■ SUPPLIED RECORDS
........

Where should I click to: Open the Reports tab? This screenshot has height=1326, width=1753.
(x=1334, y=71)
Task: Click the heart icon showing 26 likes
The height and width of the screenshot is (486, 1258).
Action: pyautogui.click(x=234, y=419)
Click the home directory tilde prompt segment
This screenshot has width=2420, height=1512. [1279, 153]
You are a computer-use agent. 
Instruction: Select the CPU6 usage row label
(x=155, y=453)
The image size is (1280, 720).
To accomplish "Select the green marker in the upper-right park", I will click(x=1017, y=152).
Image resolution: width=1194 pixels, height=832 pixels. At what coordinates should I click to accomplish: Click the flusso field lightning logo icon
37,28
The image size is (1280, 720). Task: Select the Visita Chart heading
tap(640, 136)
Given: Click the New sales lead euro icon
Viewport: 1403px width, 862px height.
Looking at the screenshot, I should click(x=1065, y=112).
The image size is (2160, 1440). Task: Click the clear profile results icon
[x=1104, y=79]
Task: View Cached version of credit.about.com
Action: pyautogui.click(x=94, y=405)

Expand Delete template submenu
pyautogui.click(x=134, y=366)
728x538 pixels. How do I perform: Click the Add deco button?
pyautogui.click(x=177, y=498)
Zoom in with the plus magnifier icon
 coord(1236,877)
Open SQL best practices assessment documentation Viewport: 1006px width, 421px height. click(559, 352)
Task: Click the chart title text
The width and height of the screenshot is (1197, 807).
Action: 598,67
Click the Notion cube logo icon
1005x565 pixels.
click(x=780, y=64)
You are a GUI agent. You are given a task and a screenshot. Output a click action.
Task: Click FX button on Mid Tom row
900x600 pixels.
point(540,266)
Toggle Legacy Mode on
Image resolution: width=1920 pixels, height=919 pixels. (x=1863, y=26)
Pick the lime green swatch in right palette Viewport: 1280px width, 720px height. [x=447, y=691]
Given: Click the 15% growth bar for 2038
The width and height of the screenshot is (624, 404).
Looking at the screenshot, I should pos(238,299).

........

■ STATED TASK
Rewrite all of the lines above, replacing every "icon" with "symbol" and leaving everything else untouched.

■ RESULT FOR THIS TASK
Where should I click to: Open the Reports tab? This screenshot has height=1326, width=1753.
(x=1334, y=71)
Task: Click the heart symbol showing 26 likes
The height and width of the screenshot is (486, 1258).
Action: pyautogui.click(x=234, y=419)
Click the home directory tilde prompt segment
This screenshot has width=2420, height=1512. [1279, 153]
You are a computer-use agent. 
Instruction: Select the CPU6 usage row label
(x=155, y=453)
The image size is (1280, 720).
To accomplish "Select the green marker in the upper-right park", I will click(x=1017, y=152).
Image resolution: width=1194 pixels, height=832 pixels. At what coordinates should I click to accomplish: Click the flusso field lightning logo symbol
37,28
The image size is (1280, 720). Task: Select the Visita Chart heading
tap(640, 136)
Given: Click the New sales lead euro symbol
Viewport: 1403px width, 862px height.
Looking at the screenshot, I should click(x=1065, y=112).
The image size is (2160, 1440). Task: Click the clear profile results symbol
[x=1104, y=79]
Task: View Cached version of credit.about.com
Action: pyautogui.click(x=94, y=405)

Expand Delete template submenu
pyautogui.click(x=134, y=366)
728x538 pixels. How do I perform: Click the Add deco button?
pyautogui.click(x=177, y=498)
Zoom in with the plus magnifier symbol
 coord(1236,877)
Open SQL best practices assessment documentation Viewport: 1006px width, 421px height. click(559, 352)
Task: Click the chart title text
The width and height of the screenshot is (1197, 807).
Action: 598,67
Click the Notion cube logo symbol
1005x565 pixels.
click(x=780, y=64)
You are a GUI agent. You are given a task and a screenshot. Output a click action.
Task: Click FX button on Mid Tom row
900x600 pixels.
point(540,266)
Toggle Legacy Mode on
Image resolution: width=1920 pixels, height=919 pixels. (x=1863, y=26)
Pick the lime green swatch in right palette Viewport: 1280px width, 720px height. [x=447, y=691]
Given: Click the 15% growth bar for 2038
The width and height of the screenshot is (624, 404).
Looking at the screenshot, I should pos(238,299).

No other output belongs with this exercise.